### [Provided data]
########################################
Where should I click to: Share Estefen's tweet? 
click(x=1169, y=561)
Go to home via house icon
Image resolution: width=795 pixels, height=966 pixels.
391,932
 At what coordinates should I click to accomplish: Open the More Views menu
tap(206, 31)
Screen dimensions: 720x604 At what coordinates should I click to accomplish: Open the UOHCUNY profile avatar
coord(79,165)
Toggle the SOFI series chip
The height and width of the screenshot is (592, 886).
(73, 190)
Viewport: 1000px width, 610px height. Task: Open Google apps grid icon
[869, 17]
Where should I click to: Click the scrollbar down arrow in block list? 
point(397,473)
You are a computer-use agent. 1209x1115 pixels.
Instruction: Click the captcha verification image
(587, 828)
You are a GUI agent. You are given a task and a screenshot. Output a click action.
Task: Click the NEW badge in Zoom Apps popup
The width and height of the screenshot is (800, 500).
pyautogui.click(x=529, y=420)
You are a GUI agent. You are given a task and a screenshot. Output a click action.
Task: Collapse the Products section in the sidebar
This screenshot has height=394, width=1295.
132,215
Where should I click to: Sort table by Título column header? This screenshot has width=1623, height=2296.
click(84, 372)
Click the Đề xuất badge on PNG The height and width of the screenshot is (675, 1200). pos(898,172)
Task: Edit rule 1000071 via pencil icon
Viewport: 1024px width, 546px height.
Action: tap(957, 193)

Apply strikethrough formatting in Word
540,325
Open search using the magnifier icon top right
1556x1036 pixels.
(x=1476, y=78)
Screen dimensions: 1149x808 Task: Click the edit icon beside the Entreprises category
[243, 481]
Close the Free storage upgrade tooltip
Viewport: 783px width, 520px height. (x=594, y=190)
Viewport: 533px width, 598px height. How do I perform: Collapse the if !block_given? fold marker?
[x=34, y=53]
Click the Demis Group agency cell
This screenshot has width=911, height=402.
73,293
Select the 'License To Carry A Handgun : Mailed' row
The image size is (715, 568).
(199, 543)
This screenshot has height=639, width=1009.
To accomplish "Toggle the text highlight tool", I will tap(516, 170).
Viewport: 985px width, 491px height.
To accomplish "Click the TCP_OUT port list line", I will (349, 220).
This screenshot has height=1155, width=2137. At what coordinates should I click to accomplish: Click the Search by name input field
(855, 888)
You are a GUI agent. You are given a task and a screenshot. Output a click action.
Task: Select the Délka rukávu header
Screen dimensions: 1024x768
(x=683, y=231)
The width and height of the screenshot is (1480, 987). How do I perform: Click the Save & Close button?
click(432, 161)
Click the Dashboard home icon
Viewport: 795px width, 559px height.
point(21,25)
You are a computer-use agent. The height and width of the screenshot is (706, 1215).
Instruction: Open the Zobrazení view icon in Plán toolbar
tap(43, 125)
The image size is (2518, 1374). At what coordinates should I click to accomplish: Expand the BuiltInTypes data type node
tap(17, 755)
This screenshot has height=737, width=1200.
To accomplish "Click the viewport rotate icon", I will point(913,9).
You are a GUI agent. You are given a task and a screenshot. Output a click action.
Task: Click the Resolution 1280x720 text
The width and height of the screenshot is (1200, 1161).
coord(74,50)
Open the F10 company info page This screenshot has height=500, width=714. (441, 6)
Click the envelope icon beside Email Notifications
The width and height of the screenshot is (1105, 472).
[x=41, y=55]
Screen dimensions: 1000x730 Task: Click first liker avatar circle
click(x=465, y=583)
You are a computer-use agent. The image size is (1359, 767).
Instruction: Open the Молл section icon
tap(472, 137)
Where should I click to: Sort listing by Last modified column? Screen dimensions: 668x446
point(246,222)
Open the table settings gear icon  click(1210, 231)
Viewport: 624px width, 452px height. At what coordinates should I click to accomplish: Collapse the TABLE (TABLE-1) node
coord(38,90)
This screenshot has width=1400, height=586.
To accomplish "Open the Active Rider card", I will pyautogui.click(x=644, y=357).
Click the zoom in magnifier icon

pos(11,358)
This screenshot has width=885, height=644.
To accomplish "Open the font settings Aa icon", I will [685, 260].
########################################
### [What to work on]
Exactly the lines from the one holding "Click the envelope" to the final line of the listing, both included, must make up the answer.

### [Solution]
Click the envelope icon beside Email Notifications
The width and height of the screenshot is (1105, 472).
[x=41, y=55]
Screen dimensions: 1000x730 Task: Click first liker avatar circle
click(x=465, y=583)
You are a computer-use agent. The image size is (1359, 767).
Instruction: Open the Молл section icon
tap(472, 137)
Where should I click to: Sort listing by Last modified column? Screen dimensions: 668x446
point(246,222)
Open the table settings gear icon  click(1210, 231)
Viewport: 624px width, 452px height. At what coordinates should I click to accomplish: Collapse the TABLE (TABLE-1) node
coord(38,90)
This screenshot has width=1400, height=586.
To accomplish "Open the Active Rider card", I will pyautogui.click(x=644, y=357).
Click the zoom in magnifier icon

pos(11,358)
This screenshot has width=885, height=644.
To accomplish "Open the font settings Aa icon", I will [685, 260].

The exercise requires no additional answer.